C: how to read in a variable amount of info from files and store it in array

I am not used to programming in c, so I am wondering how to have an array, and then read a variable amount of variables in a file, and those these files in the array.
//how do I declare an array whose sizes varies
do {
char buffer[1000];
fscanf(file, %[^\n]\n", buffer);
//how do i add buffer to array
}while(!feof(file));

int nlines = 0
char **lines = NULL; /* Array of resulting lines */
int curline = 0;
char buffer[BUFSIZ]; /* Just alloocate this once, not each time through the loop */
do {
if (fgets(buffer, sizeof buffer, file)) { /* fgets() is the easy way to read a line */
if (curline >= nlines) { /* Have we filled up the result array? */
nlines += 1000; /* Increase size by 1,000 */
lines = realloc(lines, nlines*sizeof(*lines); /* And grow the array */
}
lines[curline] = strdup(buffer); /* Make a copy of the input line and add it to the array */
curline++;
}
}while(!feof(file));

Arrays are always fixed-size in C. You cannot change their size. What you can do is make an estimate of how much space you'll need beforehand and allocate that space dynamically (with malloc()). If you happen to run out of space, you reallocate. See the documentation for realloc() for that. Basically, you do:
buffer = realloc(size);
The new size can be larger or smaller than what you had before (meaning you can "grow" or "shrink" the array.) So if at first you want, say, space for 5000 characters, you do:
char* buffer = malloc(5000);
If later you run out of space and want an additional 2000 characters (so the new size will be 7000), you would do:
buffer = realloc(7000);
The already existing contents of buffer are preserved. Note that realloc() might not be able to really grow the memory block, so it might allocate an entirely new block first, then copy the contents of the old memory to the new block, and then free the old memory. That means that if you stored a copy of the buffer pointer elsewhere, it will point to the old memory block which doesn't exist anymore. For example:
char* ptr = buffer;
buffer = realloc(7000);
At that point, ptr is only valid if ptr == buffer, which is not guaranteed to be the case.

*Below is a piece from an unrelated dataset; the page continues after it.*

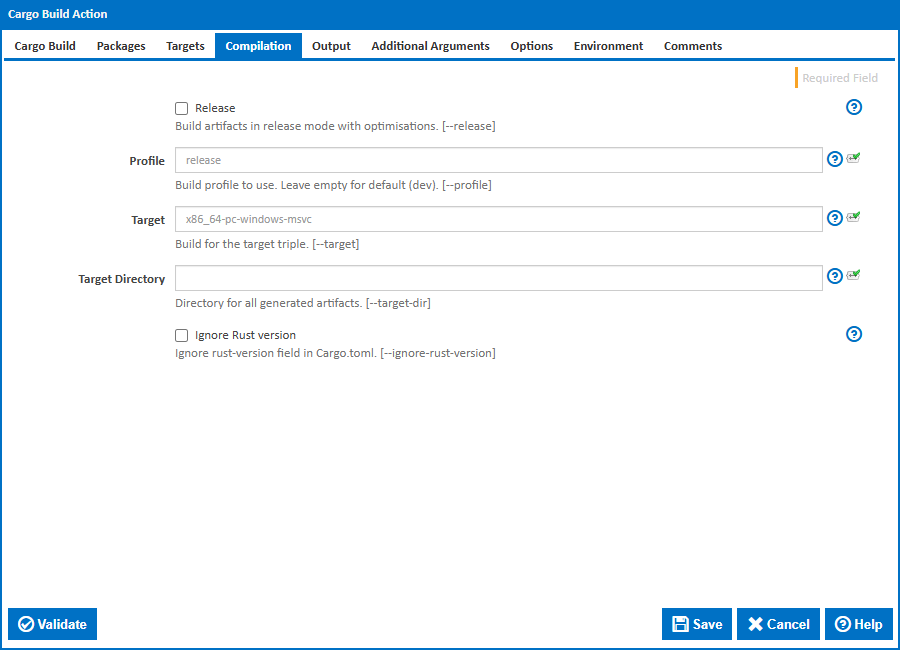
Task: Enable the Release checkbox
Action: (182, 108)
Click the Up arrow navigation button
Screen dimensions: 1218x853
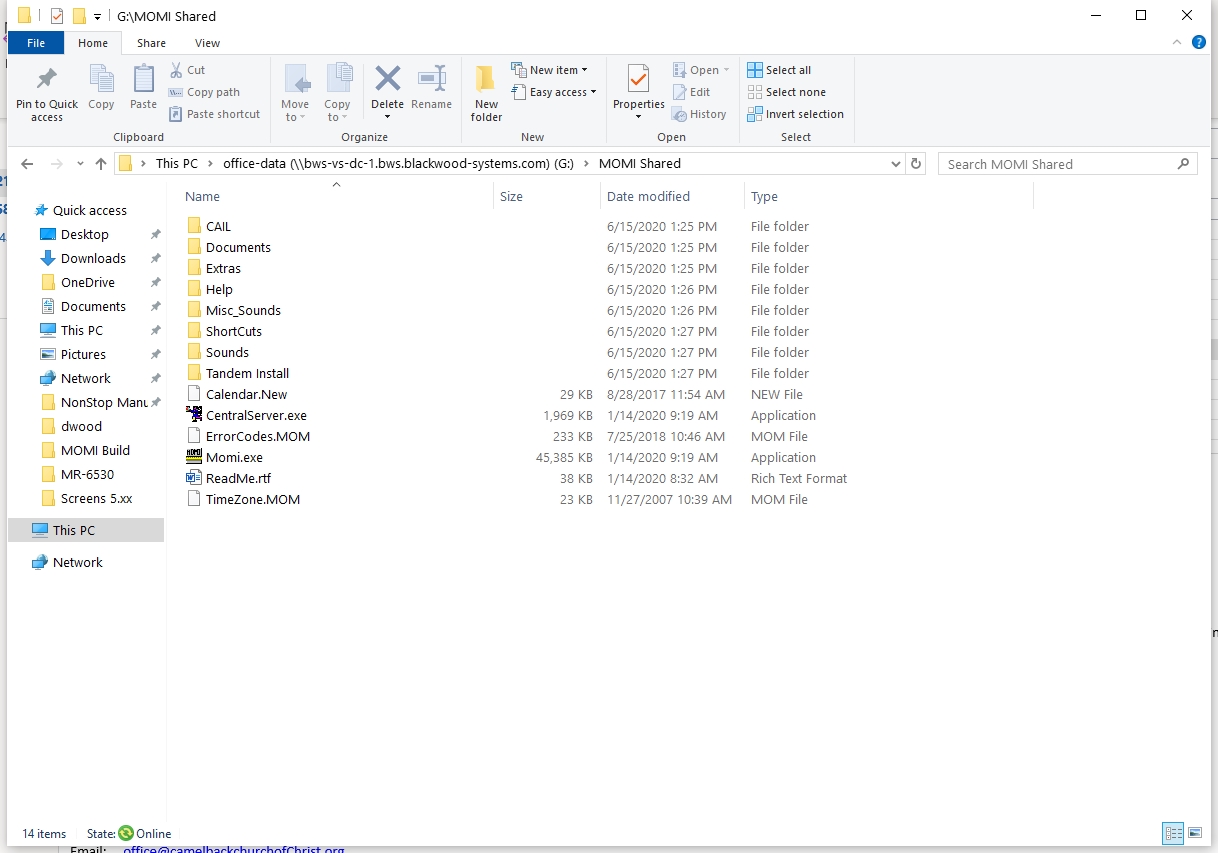100,164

It appears that you are trying to read until you read a newline.
The easiest way to do this is via getline.
char *buffer = NULL;
int buffer_len;
int ret = getline(&buffer, &buffer_len, file);
...this will read one line of text from the file file (unless ret is -1, in which there's an error or you're at the end of the file).

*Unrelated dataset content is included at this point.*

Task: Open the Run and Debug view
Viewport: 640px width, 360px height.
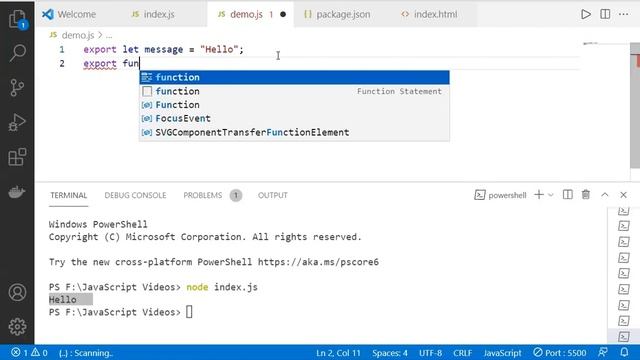Action: pos(17,122)
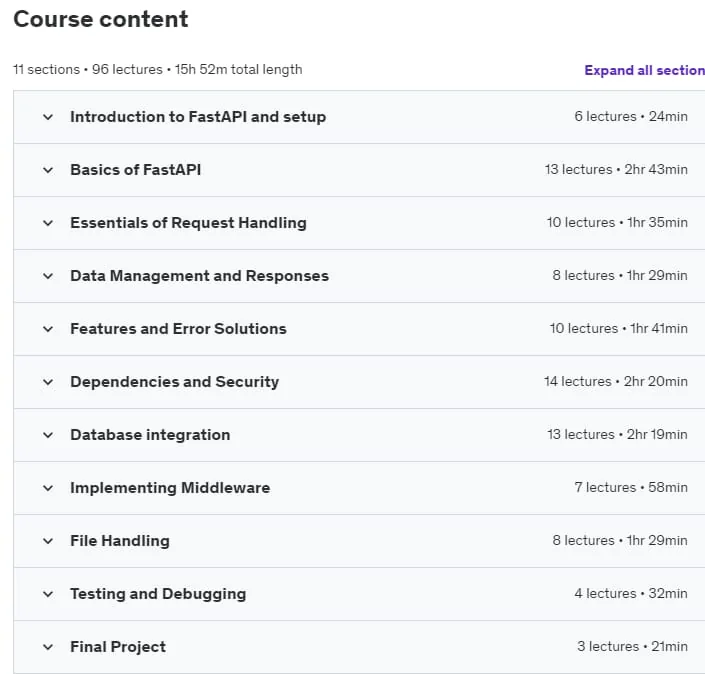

An array where the string data is in the array entry is usually a non-optimal choice. If the complete set of data will fit comfortably in memory and there's a reasonable upper bound on the number of entries, then a pointer-array is one choice.
But first, avoid scanf %s and %[] formats without explicit lengths. Using your example buffer size of 1000, the maximum string length that you can read is 999, so:
/* Some needed data */
int n;
struct ptrarray_t
{
char **strings;
int nalloc; /* number of string pointers allocated */
int nused; /* number of string pointers used */
} pa_hdr; /* presume this was initialized previously */
...
n = fscanf(file, "%999[\n]", buffer);
if (n!=1 || getc(file)!='\n')
{
there's a problem
}
/* Now add a string to the array */
if (pa_hdr.nused < pa_hdr.nalloc)
{
int len = strlen(buffer);
char *cp = malloc(len+1);
strcpy(cp, buffer);
pa_hdr.strings[pa_hdr.nused++] = cp;
}
A reference to any string hereafter is just pa_hdr.strings[i], and a decent design will use function calls or macros to manage the header, which in turn will be in a header file and not inline. When you're done with the array, you'll need a delete function that will free all of those malloc()ed pointers.
If there are a large number of small strings, malloc() can be costly, both in time and space overhead. You might manage pools of strings in larger blocks that will live nicely with the memory allocation and paging of the host OS. Using a set of functions to effectively make an object out of this string-array will help your development. You can pick a simple strategy, as above, and optimize the implementation later.